Requirement - Hunt through the lines below for the string "agent" and copy each one that has it.

Stored records -
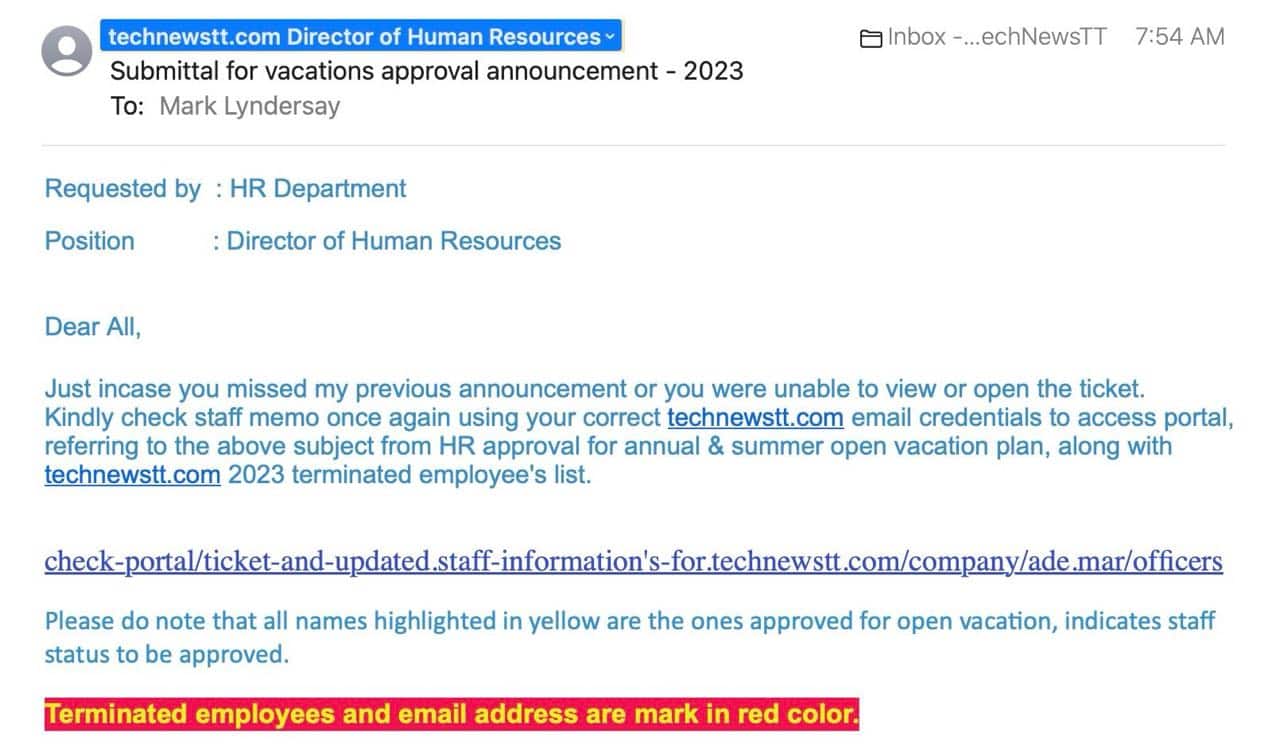Screen dimensions: 1280x751
Task: Click the email subject about vacations approval
Action: tap(426, 71)
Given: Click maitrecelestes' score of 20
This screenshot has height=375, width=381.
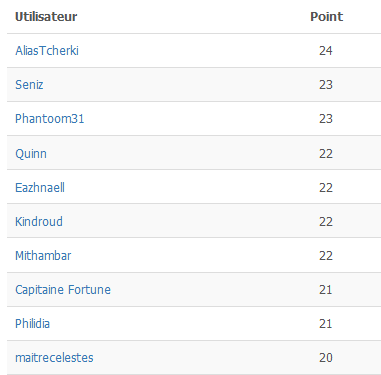Looking at the screenshot, I should pos(326,358).
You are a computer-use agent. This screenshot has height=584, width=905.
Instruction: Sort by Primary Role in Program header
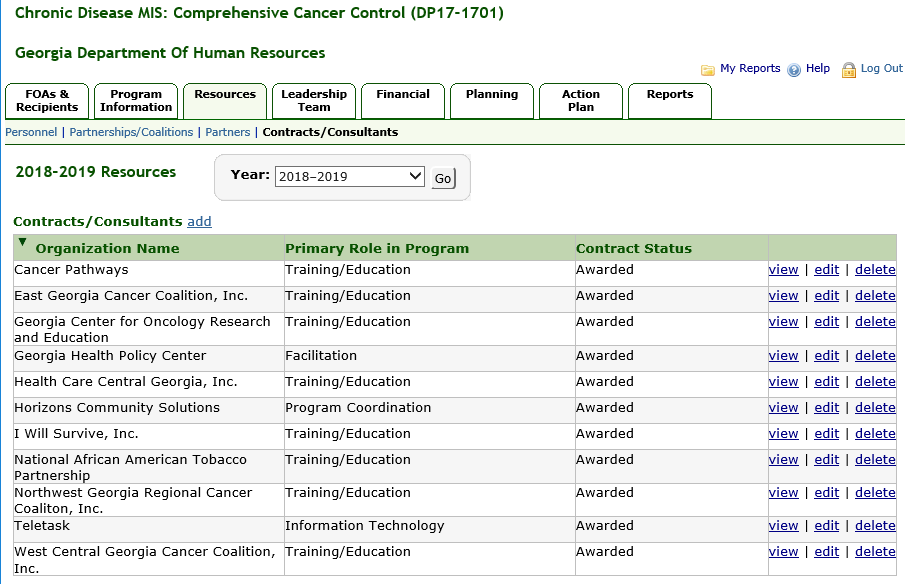point(376,249)
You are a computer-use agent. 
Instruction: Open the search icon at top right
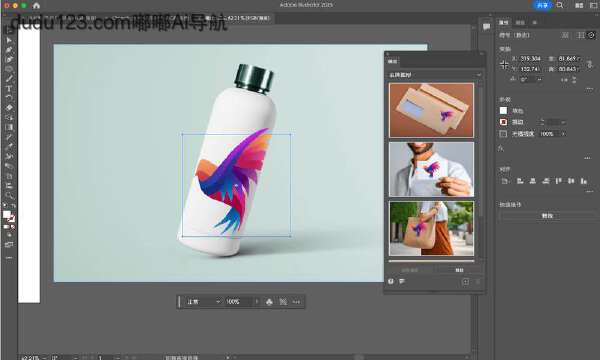click(x=560, y=5)
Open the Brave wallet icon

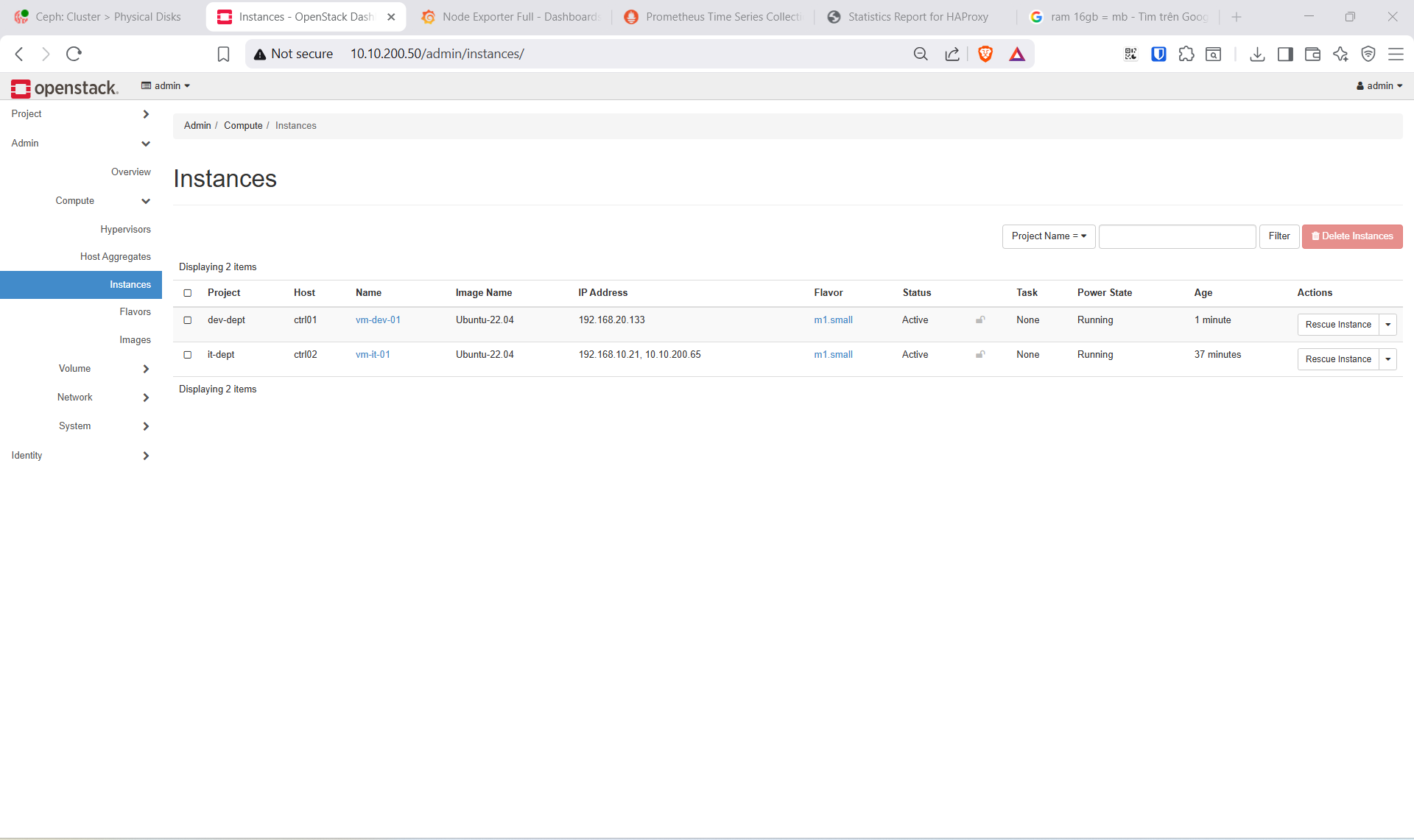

Result below -
You are a computer-use agent. This screenshot has height=584, width=905.
You are a computer-use agent. 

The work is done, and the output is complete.